Tugas 1:
Menurut teks tentang konseling client centered, kepada siapa terapis meletakkan tanggung jawab proses terapi?
Tugas 2:
Salin dengan persis bagian teks tentang konseling client centered yang dimulai dengan "Client diposisikan untuk" dan berlanjut hingga "pertumbuhan perwujudan diri.".
Tugas 3:
Tuliskan lanjutan teks tentang pendekatan konseling client centered, dimulai sesudah kalimat terakhirnya.

──────── Teks Kajian

Pendekatan Konseling
Client Centred
1. PRINSIP
DASAR
a. Pandangan
Tentang Sifat Manusia
Manusia
dalam pandangan Rogers adalah bersifat positif. Ia mempercayai bahwa manusia
memiliki dorongan untuk selalu bergerak ke muka, berjuang untuk berfungsi,
kooperatif, konstrukstif dan memiliki kebaikan pada inti terdalam tanpa perlu
mengendalikan dorongan-dorongan agresifnya. Filosofi tentang manusia ini
berimplikasi dalam praktek terapi client centered dimana terapis meletakan
tanggung jawab proses terapi pada client, bukan terapis yang memiliki otoritas.
Client diposisikan untuk memiliki kesnggupan-kesangguapan dalam membuat
keputusan.
Pendekatan
konseling client centered menekankan pada kecakapan klien untuk menentukan isu
yang penting bagi dirinya dan pemecahan masalah dirinya. Konsep pokok yang
mendasari adalah hal yang menyangkut konsep-konsep mengenai diri (self),
aktualisasi diri, teori kepribadian,dan hakekat kecemasan. Menurut Roger konsep
inti konseling berpusat pada klien adalah konsep tentang diri dan konsep
menjadi diri atau pertumbuhan perwujudan diri.
Terapi
berpusat pada klien (Client Centered Teraphy) merupakan salah satu
teknik alternatif dalam praktik pekerjaan sosial, terutama bagi terapis yang
tidak begitu menguasai secara baik beberapa teori dan praktik pekerjaan sosial,
walaupun begitu bukan berarti tanpa tantangan dan keahlian yang spesific.
Beberapa teori dan praktik pekerjaan yang bersifat dasar tetap menjadi
kebutuhan mutlak dalam teknik terapi ini. Tulisan ini akan berusaha menjelaskan
tentang latarbelakang historis terapi client centered, beberapa asumsi
dasar, prinsip, tujuan dan teknik serta proses terapi client centered.

────────────────
──────── Baris yang Disediakan

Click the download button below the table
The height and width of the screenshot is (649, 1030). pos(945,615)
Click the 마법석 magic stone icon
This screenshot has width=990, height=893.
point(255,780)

────────────────

Hasil 1:
Kepada client, bukan kepada terapis yang memiliki otoritas.

Hasil 2:
Client diposisikan untuk memiliki kesnggupan-kesangguapan dalam membuat
keputusan.
Pendekatan
konseling client centered menekankan pada kecakapan klien untuk menentukan isu
yang penting bagi dirinya dan pemecahan masalah dirinya. Konsep pokok yang
mendasari adalah hal yang menyangkut konsep-konsep mengenai diri (self),
aktualisasi diri, teori kepribadian,dan hakekat kecemasan. Menurut Roger konsep
inti konseling berpusat pada klien adalah konsep tentang diri dan konsep
menjadi diri atau pertumbuhan perwujudan diri.

Hasil 3:
b. Latar
Belakang Historis Terapi Client Centered
- Terapi Client Centered dipelopori oleh Carl R . Rogers sebagai reaksi terhadap apa yang disebutnya sebagai keterbatasan-keterbatasan mendasart dari psikoanalisis;
- Pada hakikatnya pendekatan Client Centered merupakan cabang khusus dari terapi Humanistik yang menggaris bawahi tindakan mengalami klien berikut duni subjektif dan fenomenalnya;
c. Beberapa
Asumsi Dasar Terapi Client Centered
- Individu memiliki kapasitas untuk membimbing, mengatur, mengarahkan, dan mengendalikan dirinya sendiri apabila ia diberikan kondisi tertentu yang mendukung
- Individu memiliki potensi untuk memahami apa yang terjadi dalam hidupnya yang terkait dengan tekanan dan kecemasan yang ia rasakan.
- Individu memiliki potensi untuk mengatur ulang dirinya sedemikian rupa sehingga tidak hanya untuk menghilangkan tekanan dan kecemasan yang ia rasakan, tetapi juga untuk memenuhi kebutuhan diri dan mencapai kebahagiaan.
d.
Prinsip-Prinsip dalam Terapi Client Centered
- Kita berperilaku sesuai dengan persepsi kita terhadap realitas. Berkaitan dengan hal ini, untuk memahami masalah klien, maka kita harus benar-benar memahami bagaimana ia mempersepsikannya.
- Kita termotivasi oleh dorongan primer bawaan lahir yang berupa dorongan untuk mengaktualisasikan diri. Secara otomatis individu akan mengembangkan potensinya dalam kondisi-kondisi yang mendukung. Kondisi-kondisi ini dapat diciptakan dalam terapi dan oleh karena itu, terapis harus bersikap nondirektif.
- Individu memiliki kebutuhan dasar akan cinta dan penerimaan. Dalam terapi, hal ini diterjemahkan sebagai adanya kebutuhan untuk fokus pada hubungan (antara terapis dan klien-red) dan pengkomunikasian empati, sikap menghargai, dan ketulusan dari terapis.
- Konsep diri individu bergantung pada penerimaan dan penghargaan yang ia terima dari orang lain. Konsep diri klien dapat ia ubah apabila ia mengalami penghargaan positif tanpa syarat (unconditional positive regard) dalam terapi.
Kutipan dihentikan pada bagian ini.